As mentioned above, the transporting conveyor can also start to fill the container right at the start of its rotation phase:

• • f) Reverse rotation of the oscillating frame 10 to return to the initial position, in which the bottom of the container rests again on the surface 45, FIGS. 5, 10;
  • g) Opening said jaws 12, 13, FIG. 6;
  • h) Lowering said lifting surface 45, FIG. 7.

It will be noted that the function identified as “e” in the above list of steps, and which does not have a representative figure of its own—that is, the programmed operation of the conveyor—is not a function included among the first three listed above; nevertheless it has been included because it must be sequenced and synchronized with the other functional assemblies described, so as to be able to carry out all the actions necessary for the purpose of filling each container as described; therefore this demonstrates the necessity that said command and control means do not control only the three functional assemblies described, but that they are integrated with the rest of the functional components of the whole apparatus.

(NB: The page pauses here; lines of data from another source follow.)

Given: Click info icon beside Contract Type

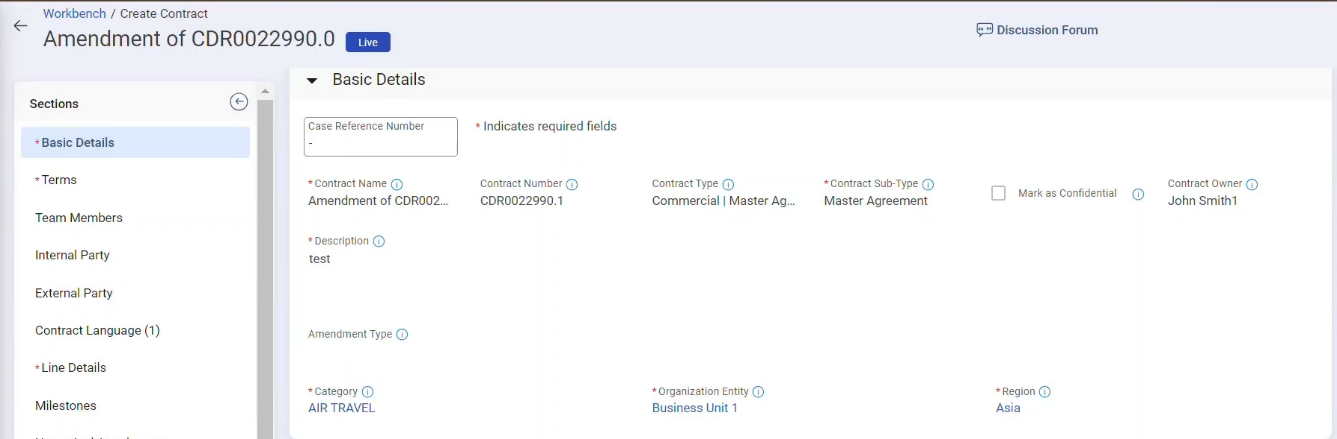Looking at the screenshot, I should 728,185.
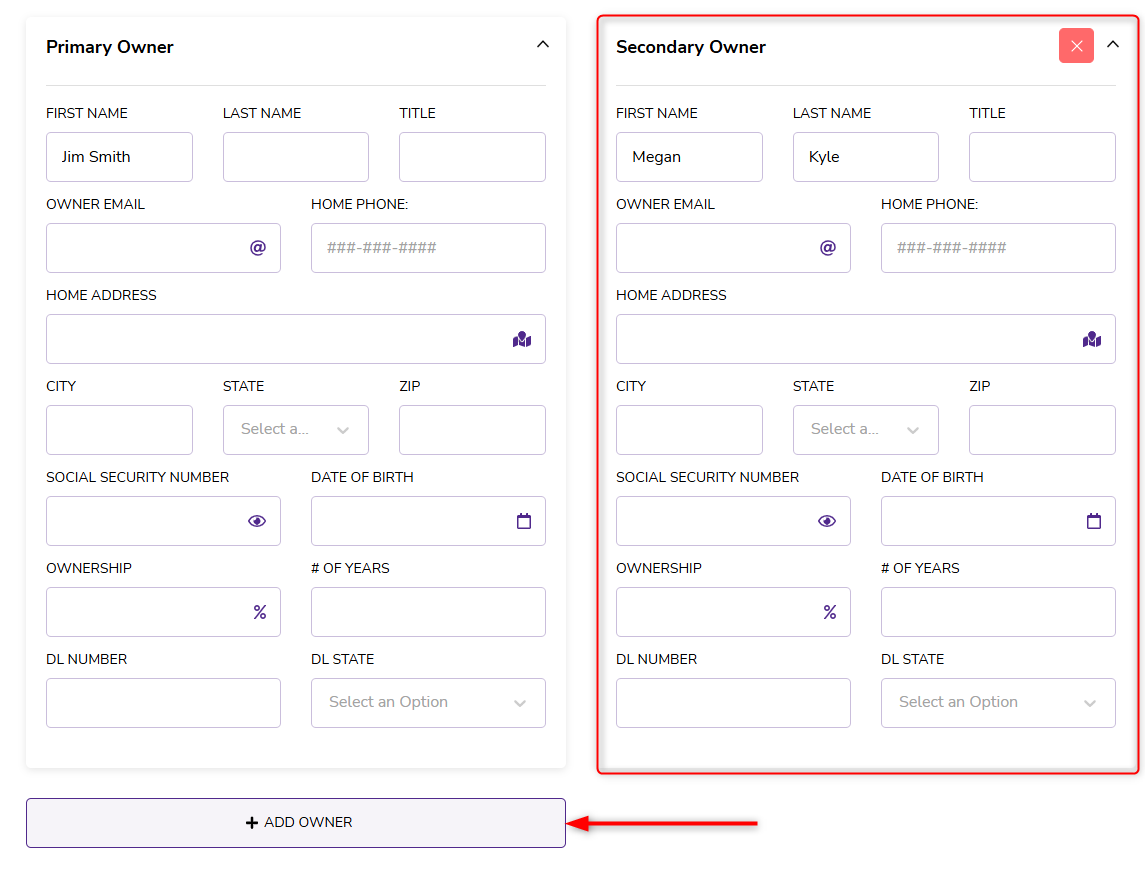Click Primary Owner Last Name field
This screenshot has height=871, width=1145.
295,157
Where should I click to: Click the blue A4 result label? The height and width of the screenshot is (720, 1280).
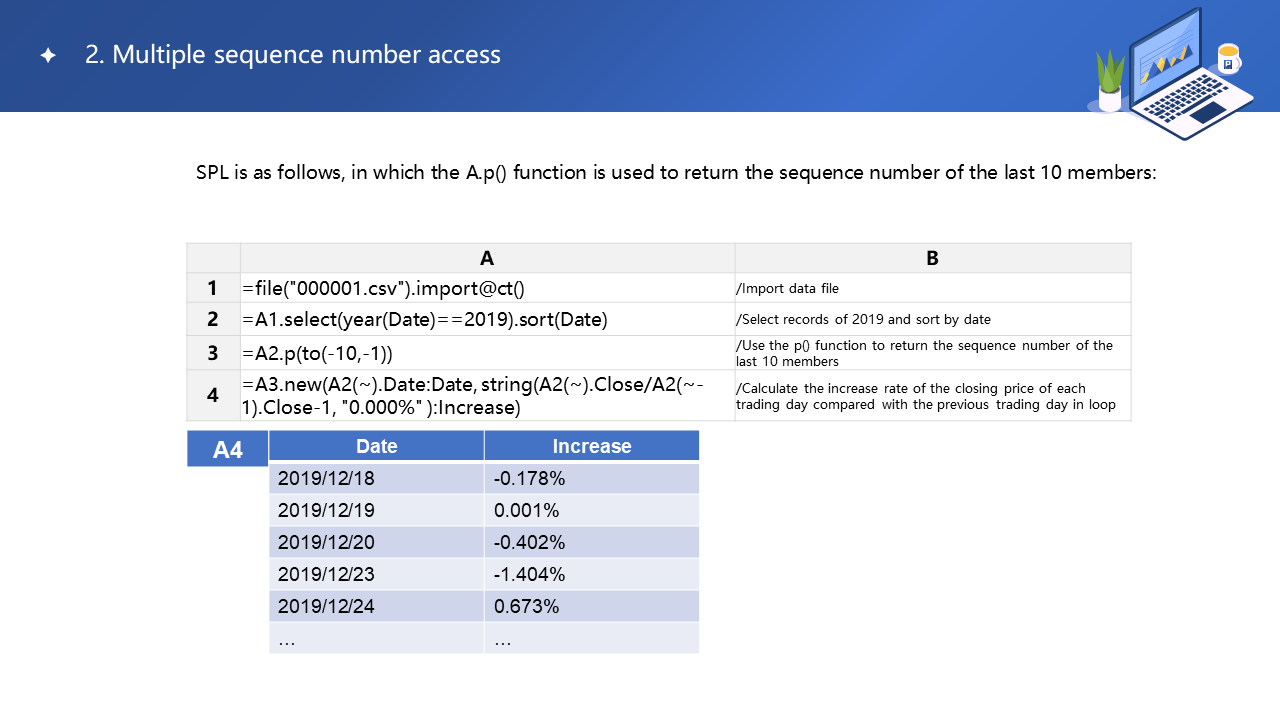coord(228,449)
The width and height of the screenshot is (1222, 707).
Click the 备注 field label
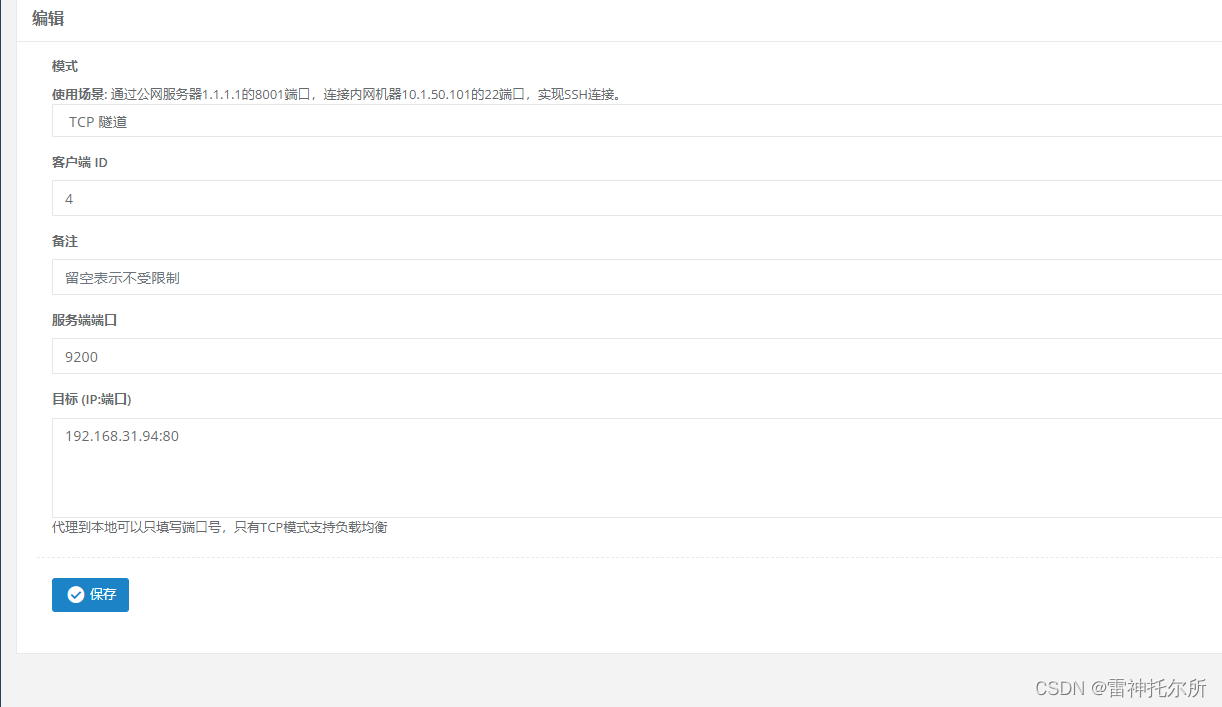click(x=63, y=241)
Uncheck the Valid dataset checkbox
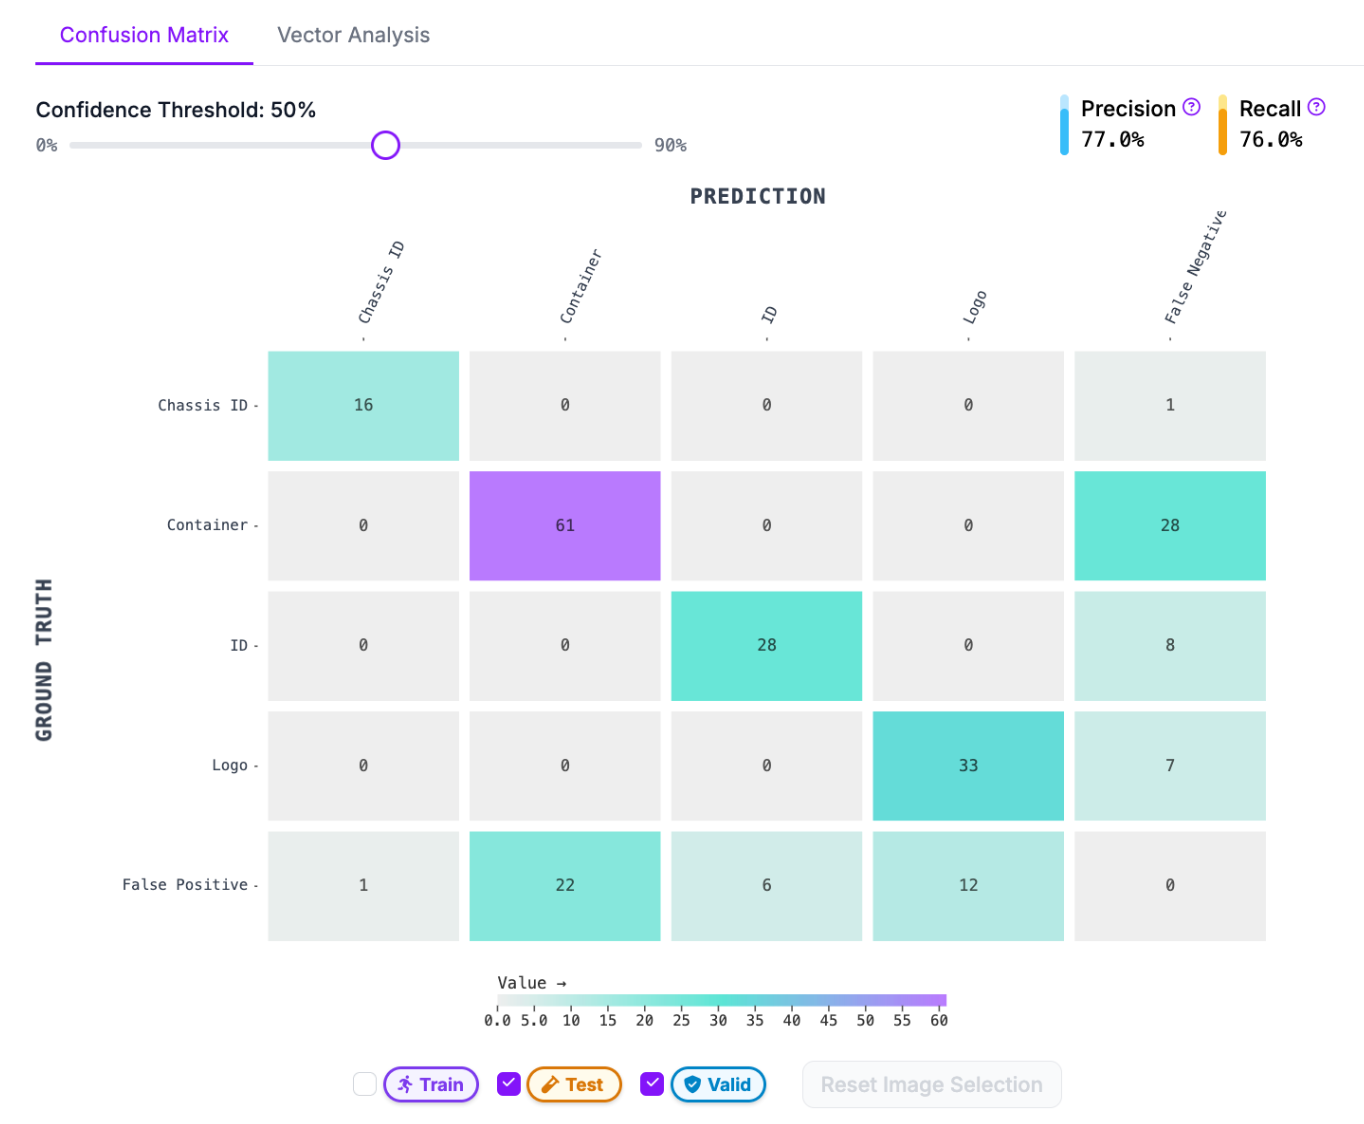The height and width of the screenshot is (1124, 1364). [x=652, y=1084]
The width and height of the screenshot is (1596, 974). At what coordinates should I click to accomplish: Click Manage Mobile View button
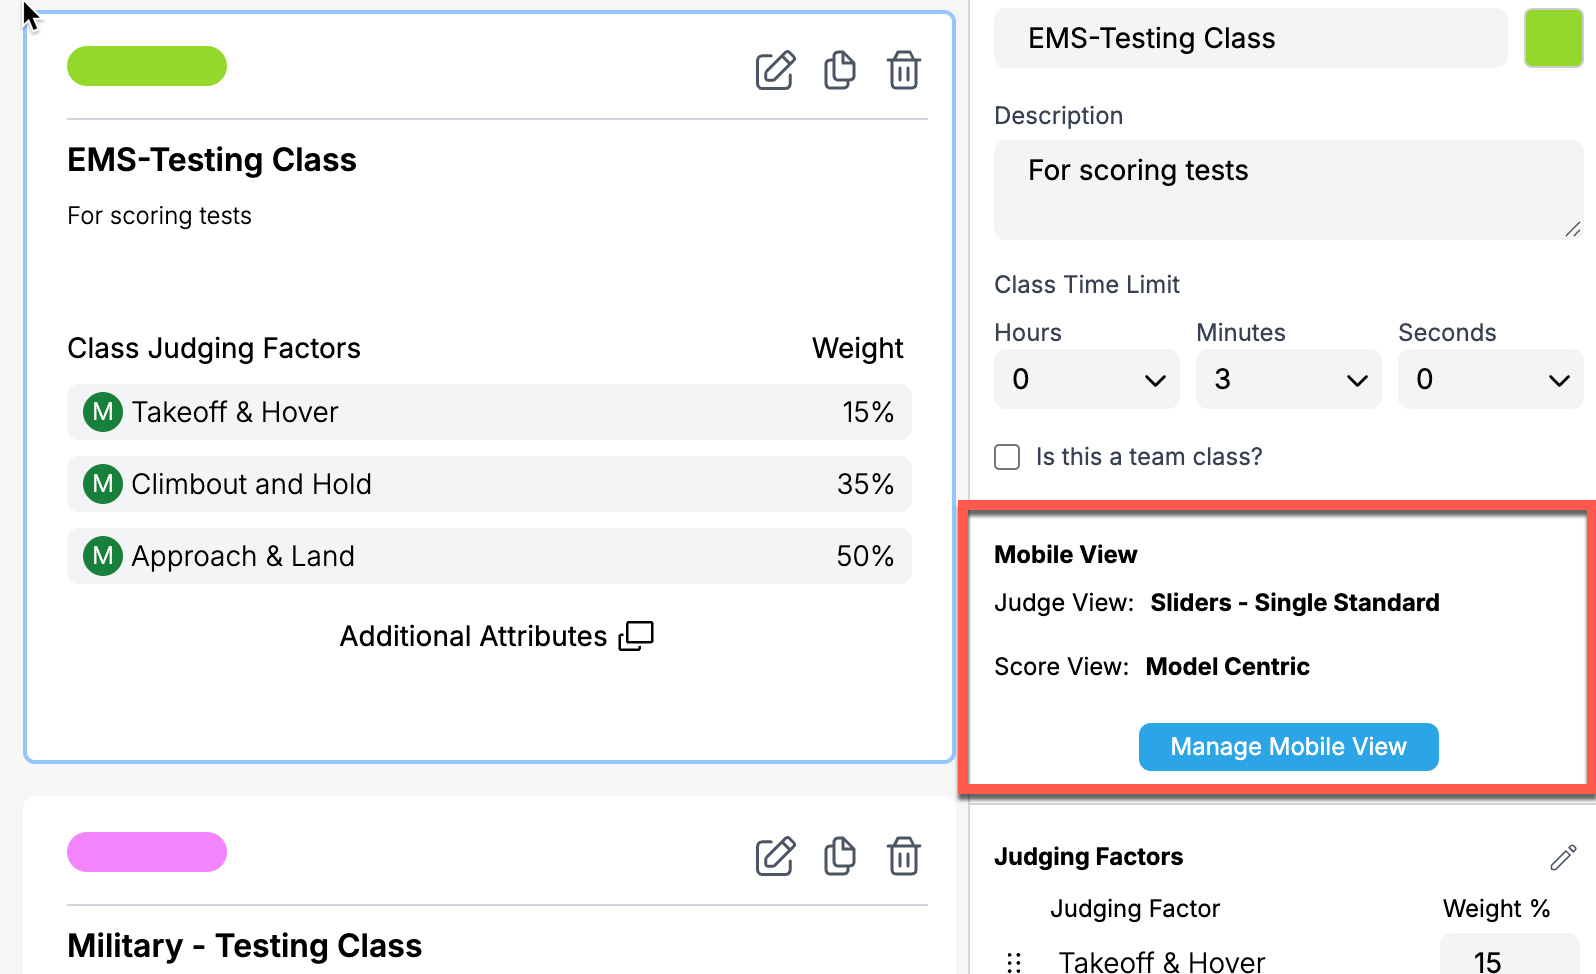pyautogui.click(x=1288, y=747)
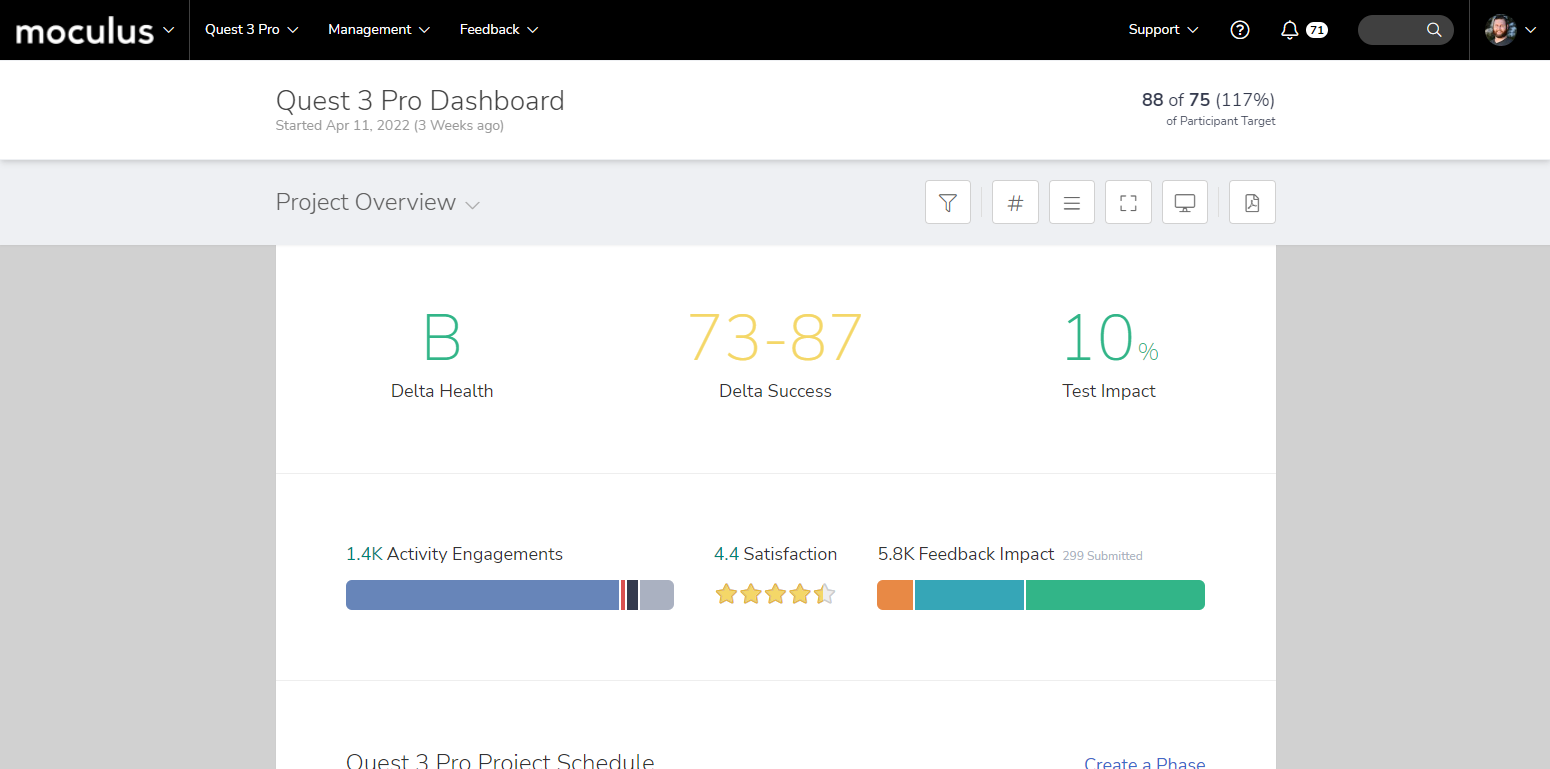Click the Create a Phase link
Image resolution: width=1550 pixels, height=769 pixels.
[1144, 763]
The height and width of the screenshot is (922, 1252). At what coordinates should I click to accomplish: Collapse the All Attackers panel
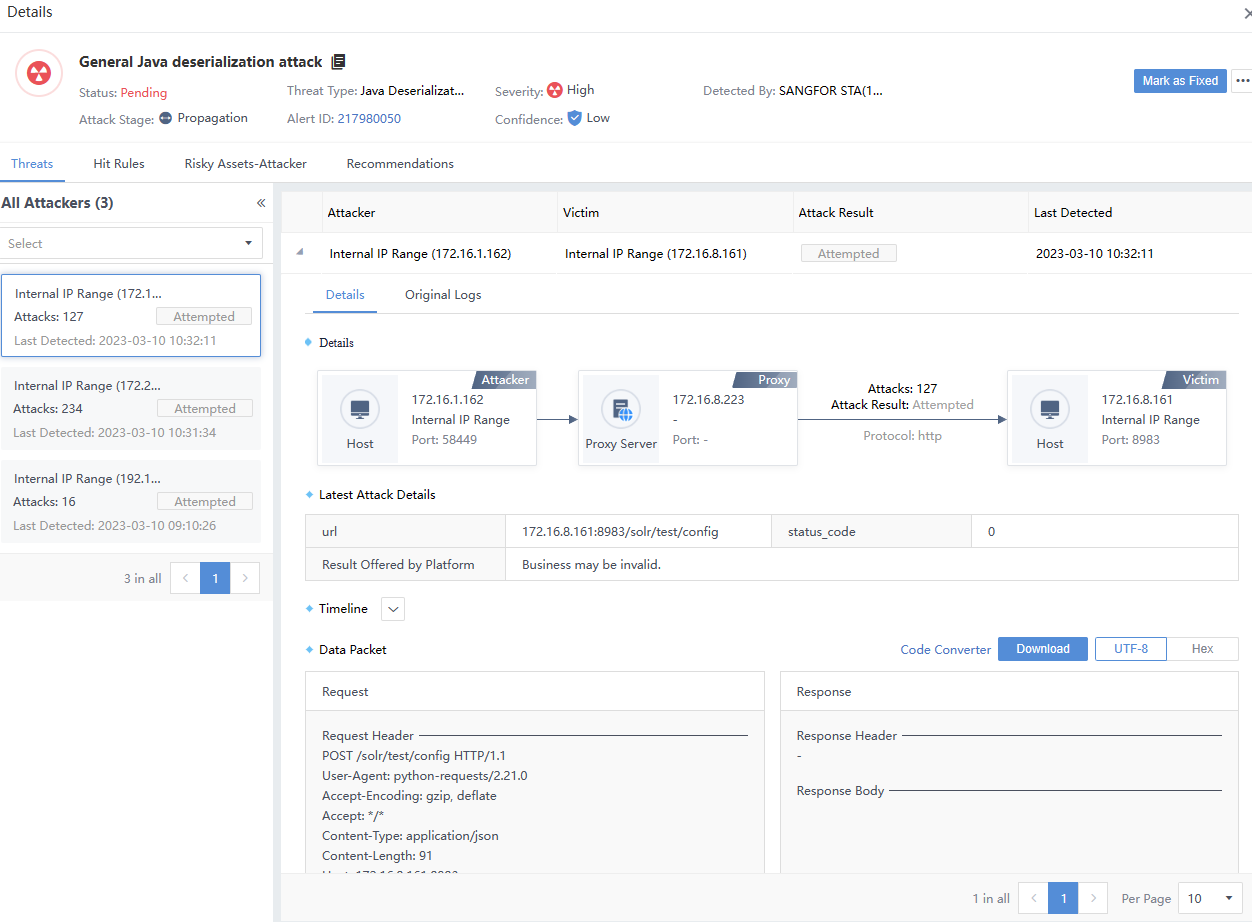tap(261, 203)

In particular, the presence of means suitable to sense the presence, or the absence of products on the transporting conveyor, especially means like the above-mentioned photocell, offers the possibility of having an advantageous and improved functional mode; this consists of the fact that when said photocell senses the absence of products on the conveyor, the signal produced and transmitted by the same photocell can be used to interrupt both the movement of the conveyor itself, and also, or alternatively, the rotational movement of the oscillating frame and thus of the respective container. In practice, if there is no product detected on the conveyor, both the movement of the conveyor and the movement of the container can be temporarily stopped (as if placed on stand-by), until new product is sensed on the conveyor, which causes the automatic resumption of operation of the complete apparatus.

It must also be made clear that the geometrical architecture, the installation and the functionality of said jaws 12 and 13 can be validly and identically substituted by any means suitable to implement the same function, as for example a pair of tongs, or clamps, etc.